Defaults: The defaults used by the installer may be overridden by use of the /CDepending on the original request this could lead to unexpected and undesirable results for static error pages including, if the DefaultServlet is configured to permit writes, the replacement or removal of the custom error page. There is probably a simpler way, but installing the J2EE version of Eclipse solved this for me. Note that when choosing to run Tomcat at the end of installation, the tray icon will be used even if Tomcat was installed as a service.

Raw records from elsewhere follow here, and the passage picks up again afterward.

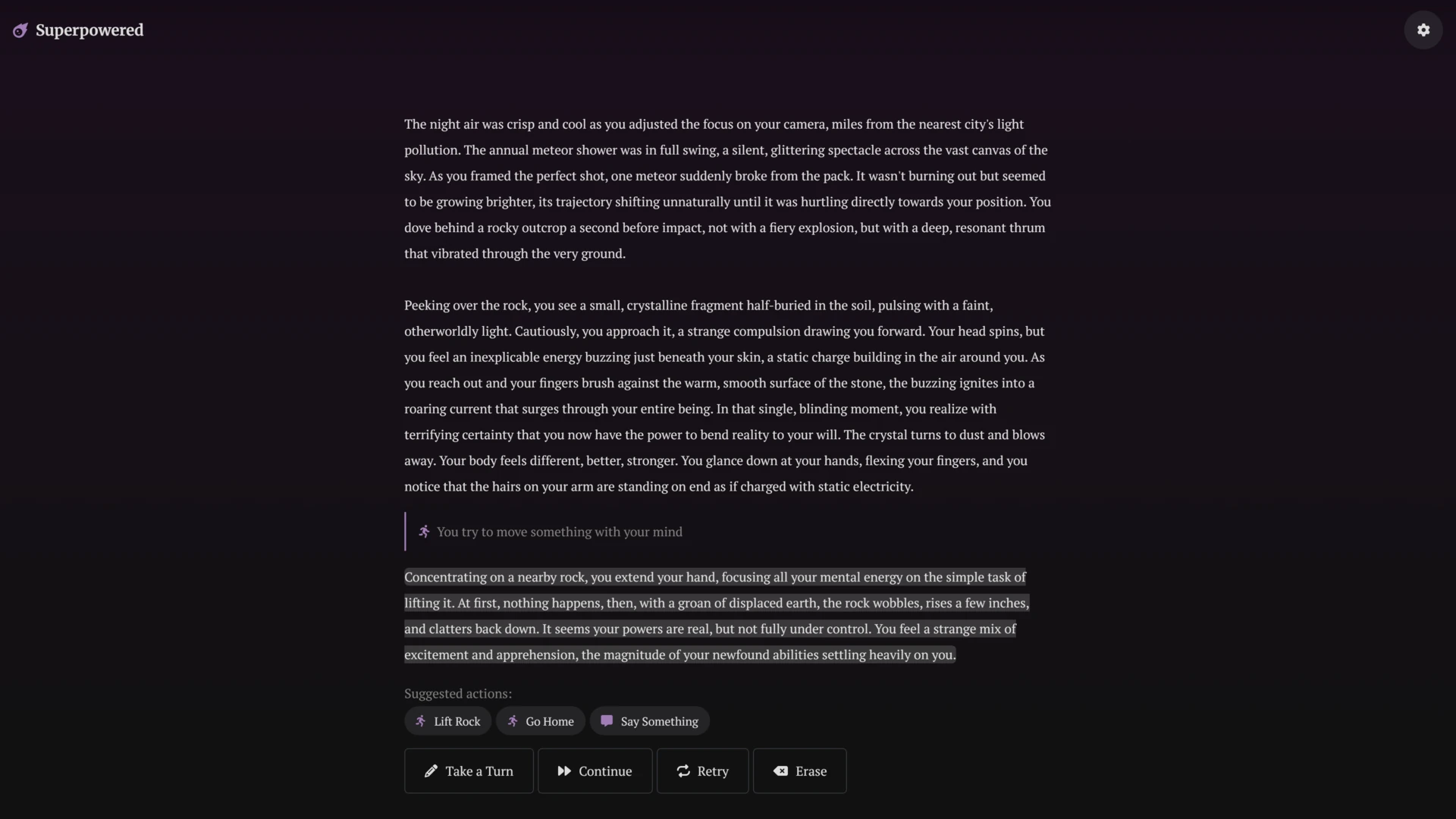Start your move with Take a Turn
Viewport: 1456px width, 819px height.
tap(469, 770)
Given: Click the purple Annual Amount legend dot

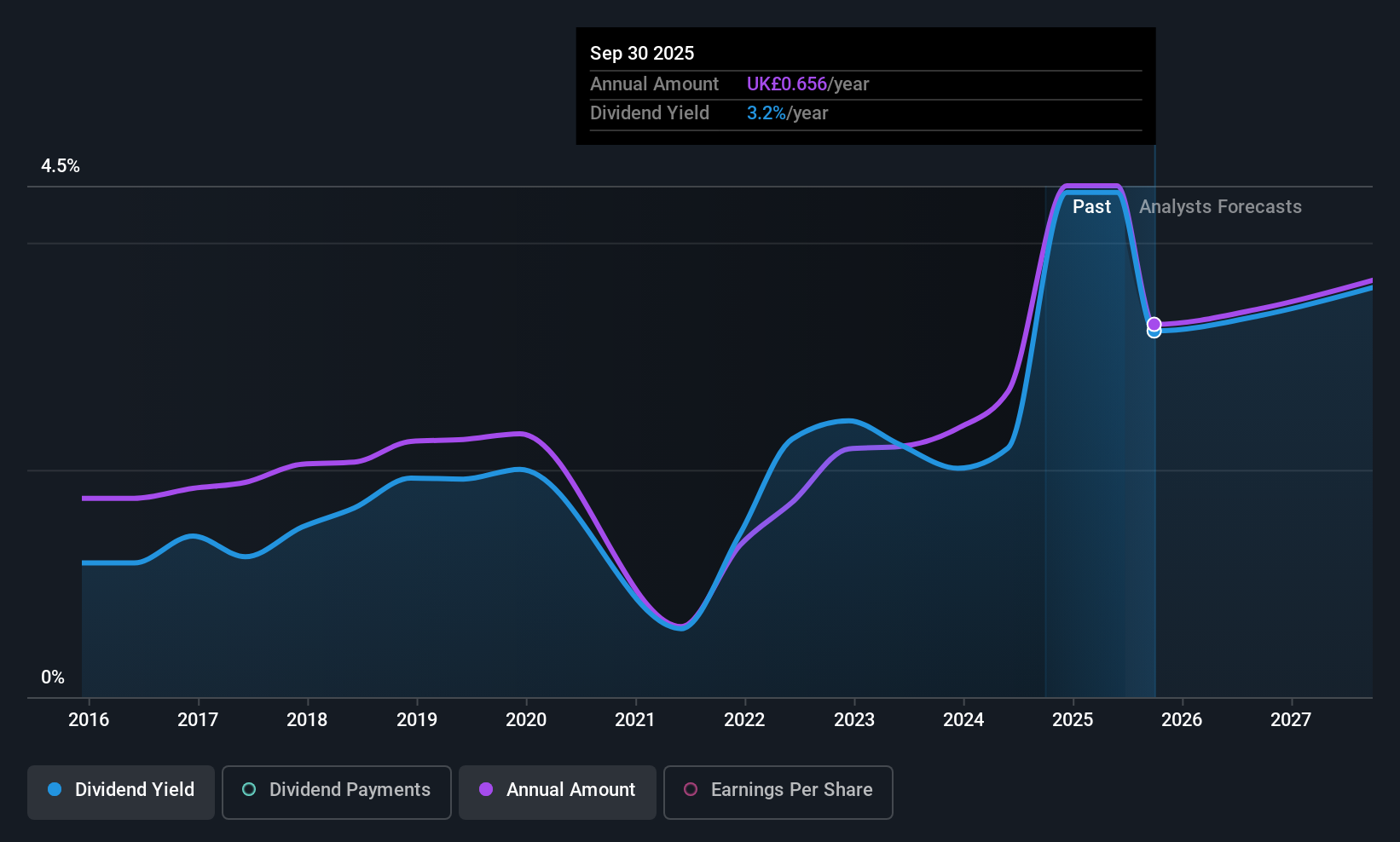Looking at the screenshot, I should point(486,789).
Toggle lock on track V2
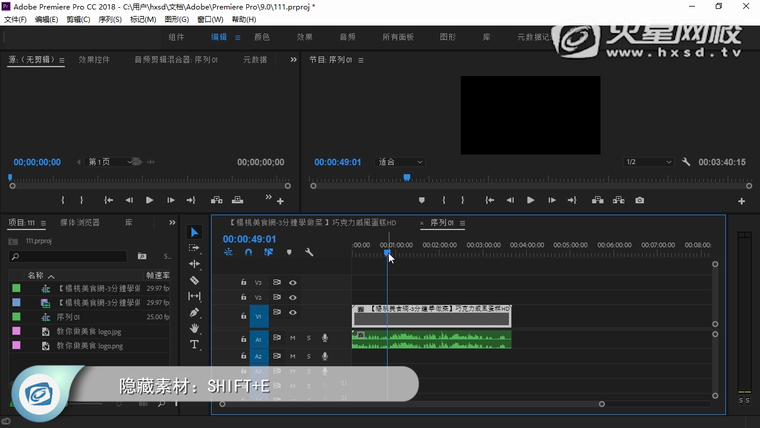 [x=243, y=297]
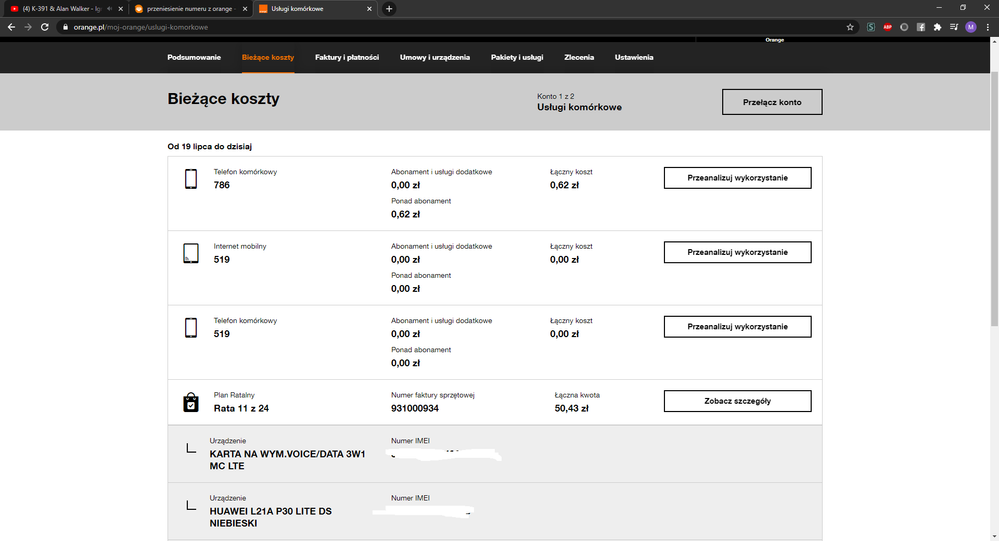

If the error page is a static file, expected behaviour is to serve content of the file as if processing a GET request, regardless of the actual HTTP method. Apache Tomcat version 7.0 implements the Servlet 3.0 and JavaServer Pages 2.2 specifications from the Java Community Process, and includes many additional features that make it a useful platform for developing and deploying web applications and web services. This means that the request is presented to the error page with the original HTTP method. META-INF/LICENSE META-INF/MANIFEST.MF META-INF/NOTICE.
#APACHE TOMCAT 7.0 27 SERIES#
The error page mechanism of the Java Servlet Specification requires that, when an error occurs and an error page is configured for the error that occurred, the original request and response are forwarded to the error page. Apache Tomcat 6.x before 6.0.44, 7.x before 7.0.55, and 8.x before 8.0.9 does not properly handle cases where an HTTP response occurs before finishing the reading of an entire request body, which allows remote attackers to cause a denial of service (thread consumption) via a series of aborted upload attempts. The download jar file contains the following class files or Java source files.